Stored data
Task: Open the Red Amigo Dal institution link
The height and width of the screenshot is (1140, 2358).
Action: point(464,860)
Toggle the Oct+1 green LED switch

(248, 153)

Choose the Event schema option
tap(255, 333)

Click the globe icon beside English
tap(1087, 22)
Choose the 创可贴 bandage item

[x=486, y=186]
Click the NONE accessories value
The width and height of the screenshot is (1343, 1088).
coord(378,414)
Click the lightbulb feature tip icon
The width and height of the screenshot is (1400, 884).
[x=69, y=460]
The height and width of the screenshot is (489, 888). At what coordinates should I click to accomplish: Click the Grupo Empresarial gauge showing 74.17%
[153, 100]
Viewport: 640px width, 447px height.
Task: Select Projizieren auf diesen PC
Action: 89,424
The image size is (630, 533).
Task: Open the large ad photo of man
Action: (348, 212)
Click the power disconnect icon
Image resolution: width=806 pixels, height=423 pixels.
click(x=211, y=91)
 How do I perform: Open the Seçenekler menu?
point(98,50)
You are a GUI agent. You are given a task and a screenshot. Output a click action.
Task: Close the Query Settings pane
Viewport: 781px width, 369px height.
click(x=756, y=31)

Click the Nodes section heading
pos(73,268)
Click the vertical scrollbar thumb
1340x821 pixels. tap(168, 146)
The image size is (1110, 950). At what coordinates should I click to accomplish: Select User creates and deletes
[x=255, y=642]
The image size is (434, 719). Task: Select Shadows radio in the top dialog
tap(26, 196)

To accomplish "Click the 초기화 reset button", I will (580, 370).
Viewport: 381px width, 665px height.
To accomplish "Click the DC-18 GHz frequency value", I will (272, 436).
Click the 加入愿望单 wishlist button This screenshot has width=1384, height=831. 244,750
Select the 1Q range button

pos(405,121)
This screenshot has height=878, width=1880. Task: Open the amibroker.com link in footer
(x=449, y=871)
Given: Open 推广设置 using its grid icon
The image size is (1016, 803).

→ Problem description: Once you find the string "will" in a line of the records, copy that line.

→ Response area:
To accomplish "Click the 초기화 reset button", I will (580, 370).
To accomplish "Click the DC-18 GHz frequency value", I will (272, 436).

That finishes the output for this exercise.